### Assigned task 1
Reproduce everything in the text on African pensions and mobile technology from "Pension system reform" down to "an integrated interface.".
### Assigned task 2
In one to three sentences, explain why the text on African pensions and mobile technology presents mobile technology as a way to tackle pension enrollment.

─── Text

Early adopters of technology
Africa can leverage its high mobile telephony penetration and digital adoption to tackle a foundational challenge to improved provision of social protection: enrollment. Statistics related to mobile technology access for Africa positively contrast the above poor statistics of pension coverage.
- There are eight times more unique mobile subscribers in sub-Saharan Africa than active pension contributors in Africa.
- There are five times more mobile internet users in sub-Saharan Africa than active pension contributors in Africa.
Pension system reform and future investments by pension funds should prioritise and enable the acceleration of Africa’s digital transformation. The current reality for Africa’s pension policy and frameworks is that the majority of economic activity and income occurs in what is referred to as the “informal economy”. Future contributions will come from individuals working in the informal economy, with the cohort of these youthful contributors set to increase. Pensions and savings will increasingly need relevance and congruence with mobile application ecosystems. Apps are part of everyday life, with super-apps in ascendance. Super-apps are aggregators of other applications that provide the user with an integrated interface.

──────
─── Dataset content

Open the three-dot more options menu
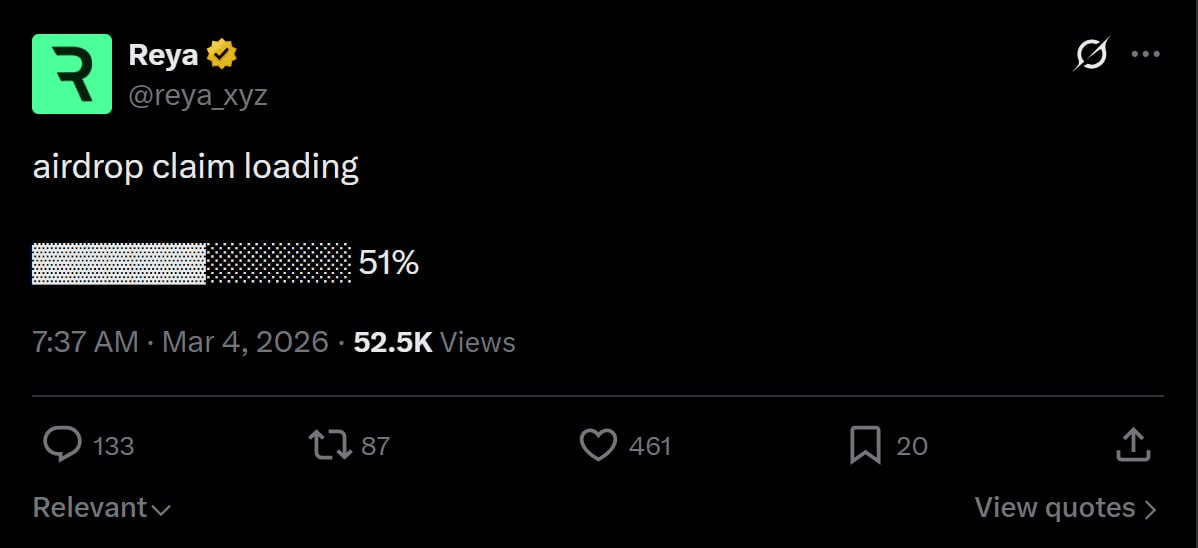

──────

### Answer 1
Pension system reform and future investments by pension funds should prioritise and enable the acceleration of Africa’s digital transformation. The current reality for Africa’s pension policy and frameworks is that the majority of economic activity and income occurs in what is referred to as the “informal economy”. Future contributions will come from individuals working in the informal economy, with the cohort of these youthful contributors set to increase. Pensions and savings will increasingly need relevance and congruence with mobile application ecosystems. Apps are part of everyday life, with super-apps in ascendance. Super-apps are aggregators of other applications that provide the user with an integrated interface.

### Answer 2
Africa has high mobile telephony penetration and digital adoption, which it can use to tackle enrollment, a foundational challenge to providing social protection. Mobile access far exceeds pension coverage. Sub-Saharan Africa has eight times more unique mobile subscribers and five times more mobile internet users than Africa has active pension contributors.